Un récent spot publicitaire montre Samaras avec des jeunes qui jouent au foot. On le voit, paternaliste, la main sur l’épaule d’un jeune, dire qu’il faut continuer malgré les difficultés. Il ajoute : « Pour qu'un pays puisse jouer au ballon, tout comme une équipe, il a besoin d’un stade. Et nous, nous le lui construisons, ce stade. Un tout neuf. » Les internautes ont allègrement détourné ces images. « 100.000 jeunes ne pourront pas voter. Nous ne jouons avec les jeunes que dans les vidéos » (voir ci-dessous). Ou encore : « J’ai 18 ans. Pourquoi je ne peux pas voter ? » demande un jeune. « Parce que tu vas voter Syriza, connard », répond Samaras.

La peur comme argument

Dans une vidéo sortie après l’attentat contre Charlie Hebdo, la Nouvelle Démocratie affiche le slogan « Je suis Charlie » et déclare : « Alors que l’Europe renforce sa sécurité, Syriza veut une Grèce non fortifiée et une police désarmée, incapable de protéger les citoyens. » Après avoir agité l’épouvantail de l’immigration, la Nouvelle Démocratie sème la peur pour justifier ses dérives sécuritaires. La police grecque est dénoncée par l’ensemble des organisations démocratiques pour son usage immodéré de la matraque, des gaz lacrymogènes et même des balles. Les partis de l’opposition – sauf les fascistes bien entendu – critiquent les dérives sécuritaires. Mais la Nouvelle Démocratie – Adieu la Démocratie, comme certains l'appellent – veut au contraire renforcer la répression et limiter les droits démocratiques, comme le droit de manifester et le droit de grève.

» Exercice écrit 1
Transposez en tableau Markdown à deux colonnes, « Numéro » et « Ligne », les lignes de données situées entre celle qui contient "Given: Click to" et celle qui contient "Looking at the", ces deux lignes comprises. Omettez les lignes vides ainsi que les images.
Le texte extrait et les lignes de données n'ont aucun lien entre eux.

» Données de l'exercice
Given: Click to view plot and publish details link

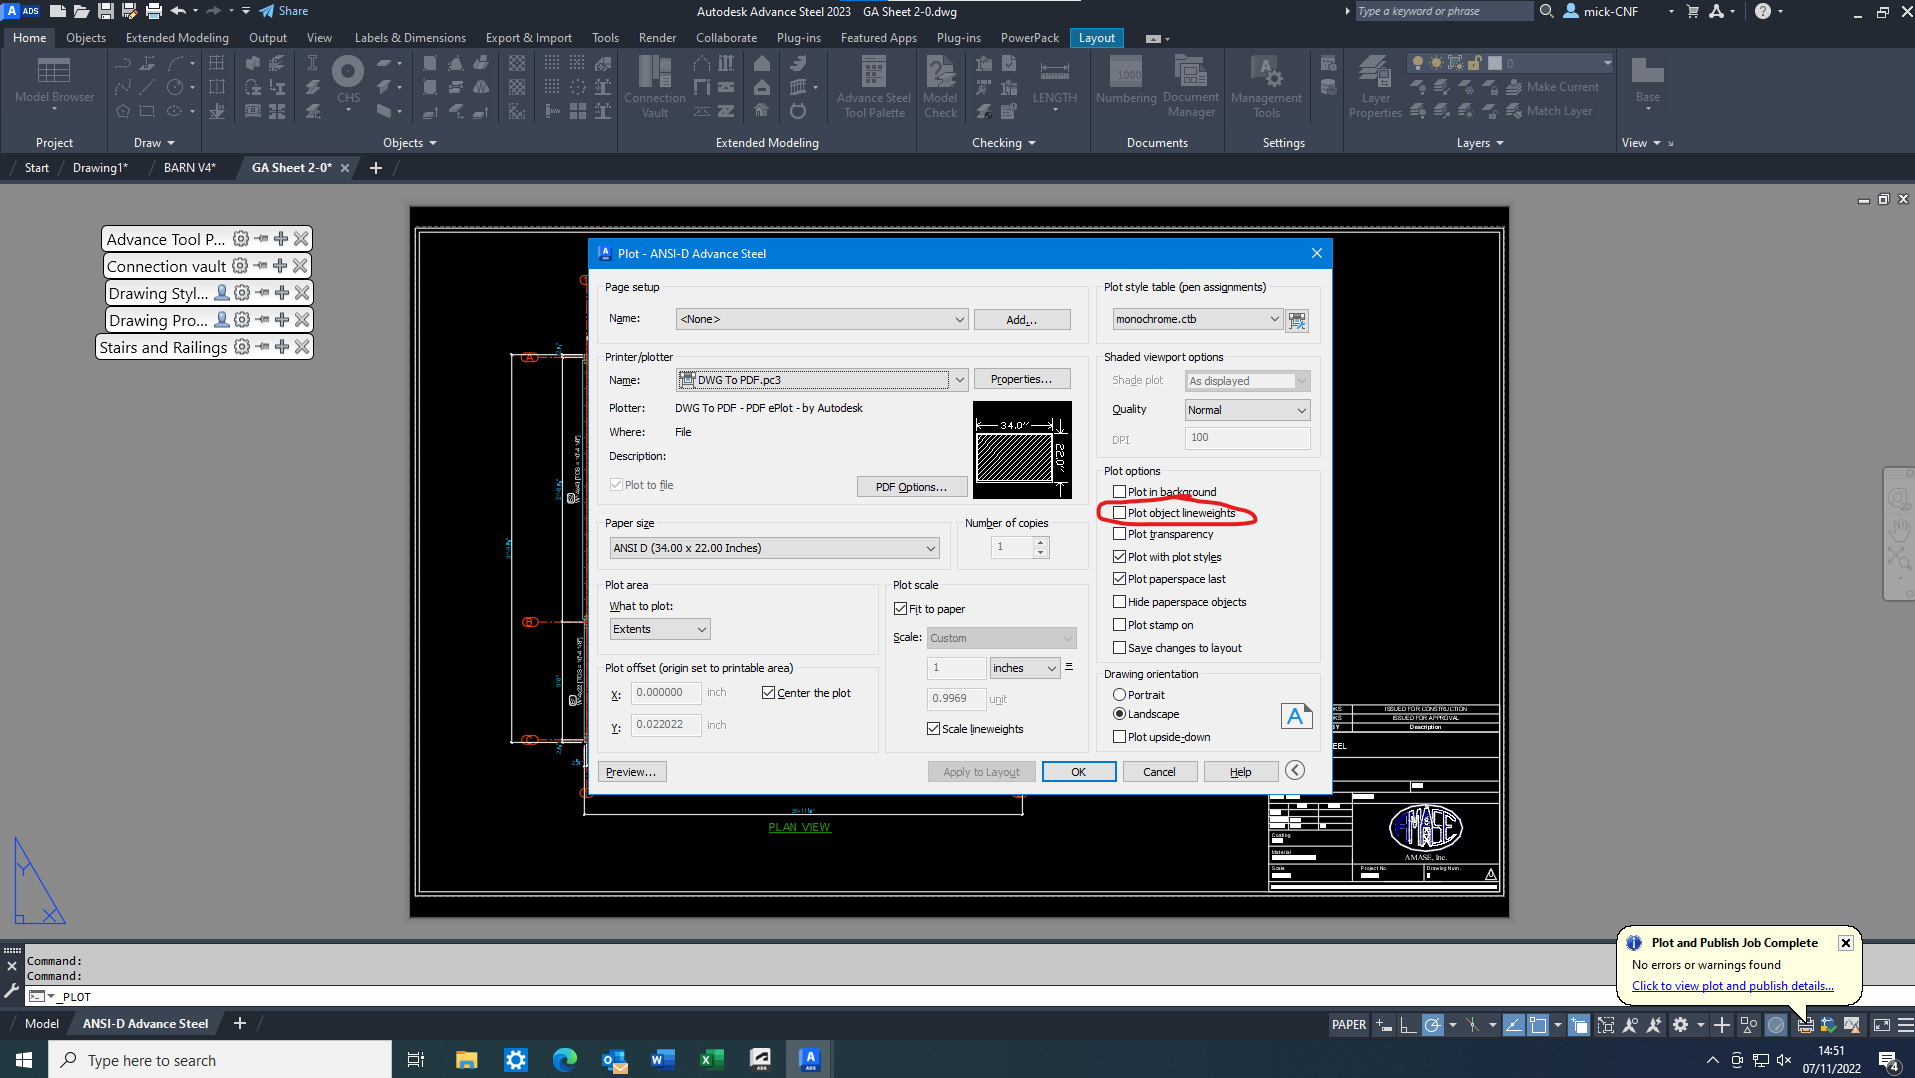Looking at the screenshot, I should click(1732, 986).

---

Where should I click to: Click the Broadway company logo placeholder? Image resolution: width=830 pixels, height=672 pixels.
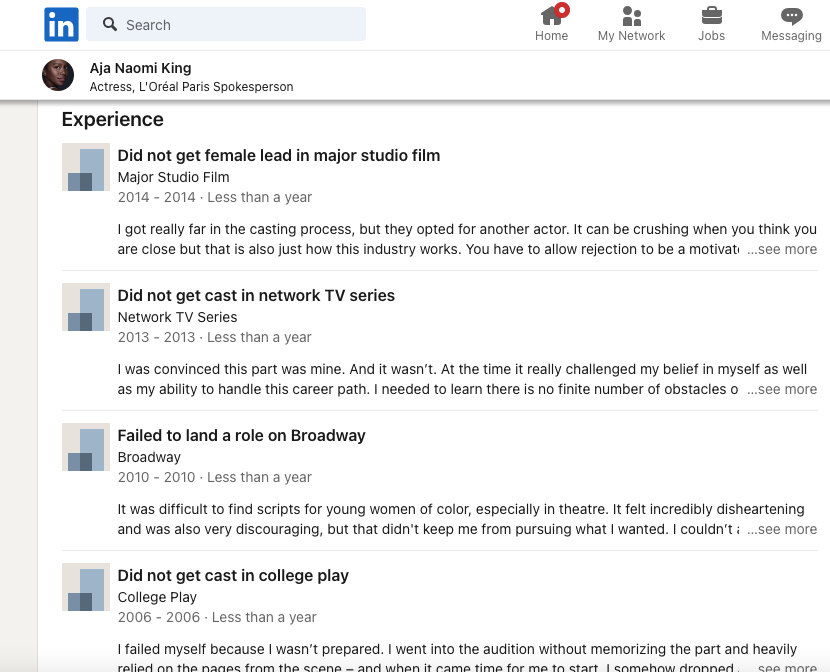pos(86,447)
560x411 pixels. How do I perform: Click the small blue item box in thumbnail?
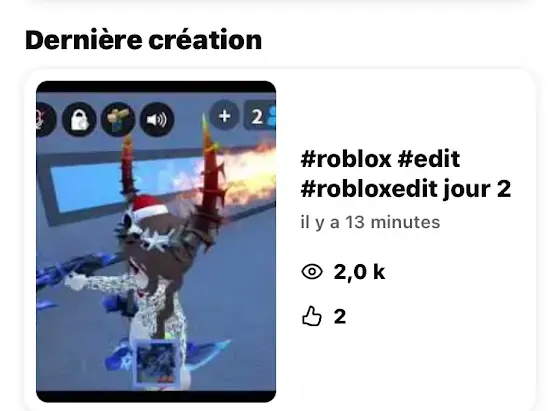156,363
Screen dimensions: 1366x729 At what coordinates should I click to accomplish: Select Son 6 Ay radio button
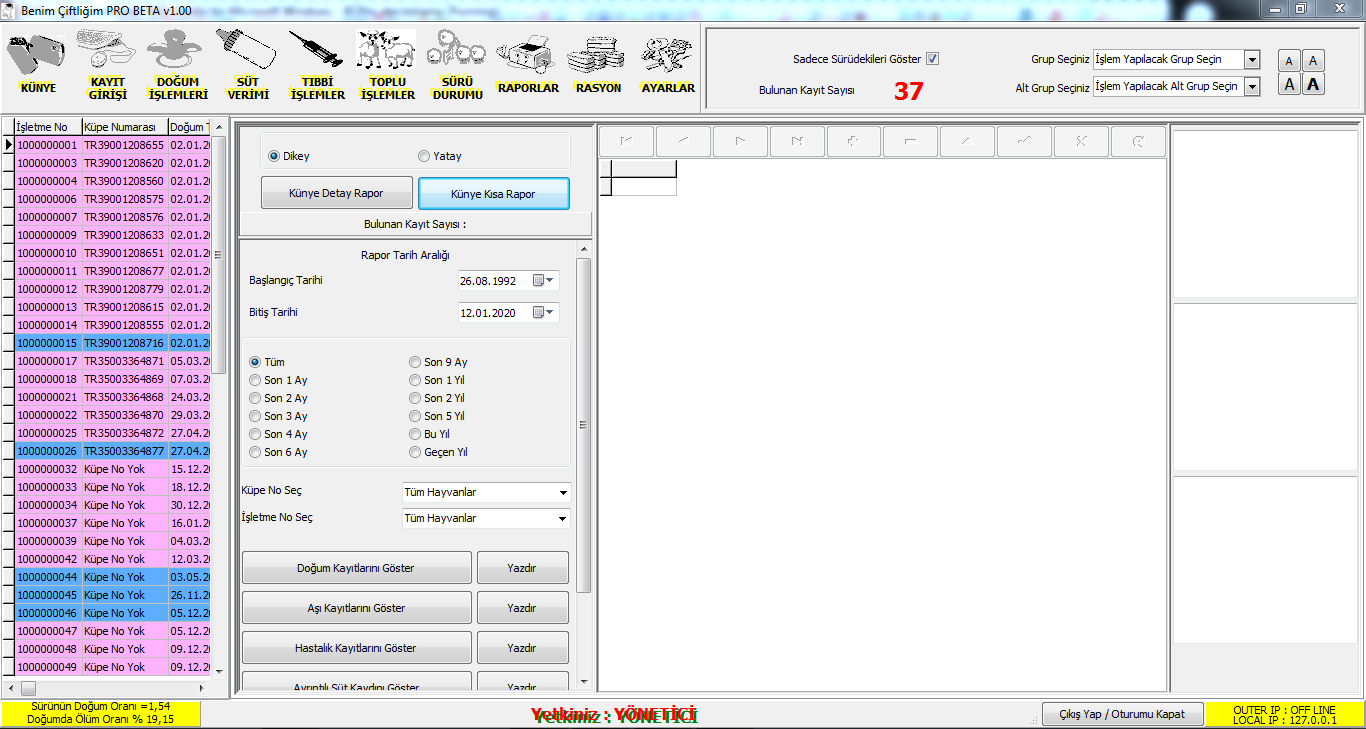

==

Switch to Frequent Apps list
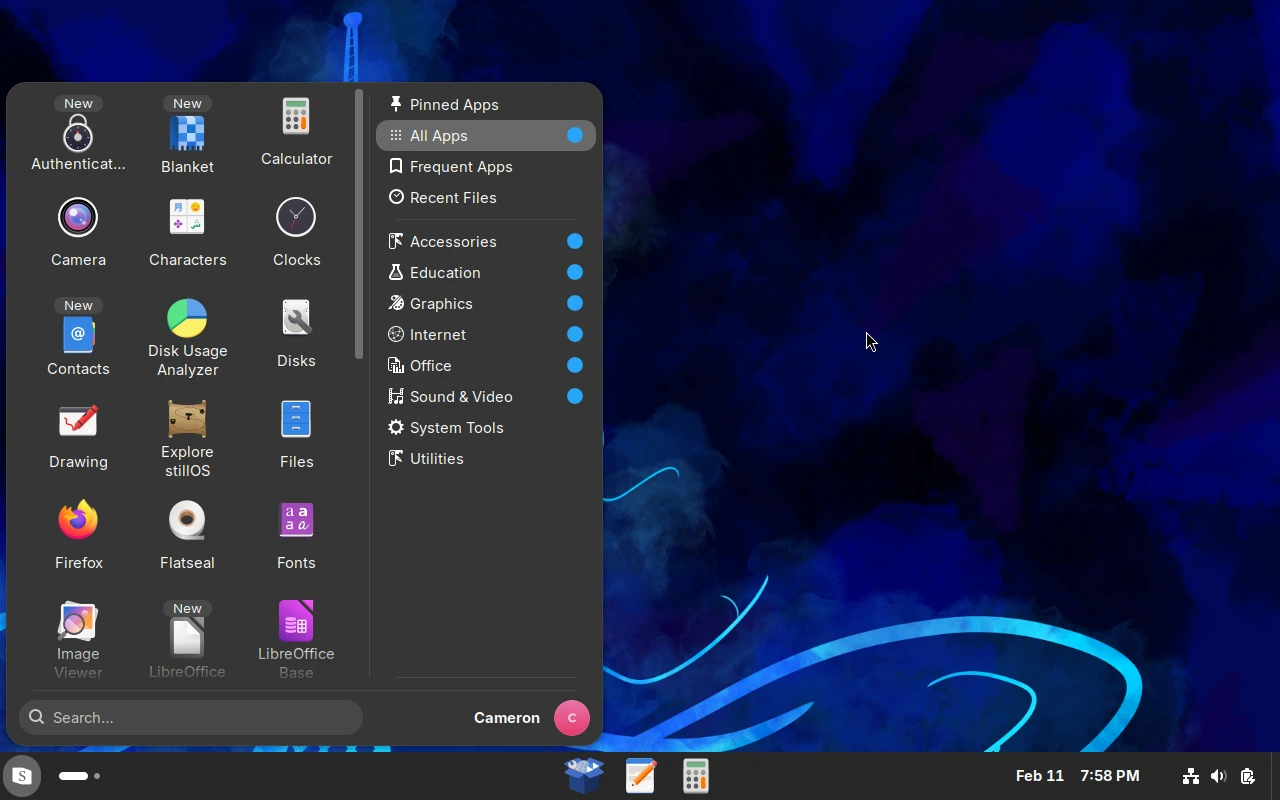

» Exercice écrit 2
Selon le texte extrait, dans quel but la Nouvelle Démocratie sème-t-elle la peur ? Répondez en une à trois phrases.

» Solution proposée 1
| Numéro | Ligne |
|---|---|
| 1 | Given: Click to view plot and publish details link |
| 2 | Looking at the screenshot, I should click(1732, 986). |

» Solution proposée 2
La Nouvelle Démocratie sème la peur pour justifier ses dérives sécuritaires. Elle le fait notamment dans une vidéo diffusée après l'attentat contre Charlie Hebdo, où elle affirme que Syriza veut une Grèce non fortifiée et une police désarmée, incapable de protéger les citoyens.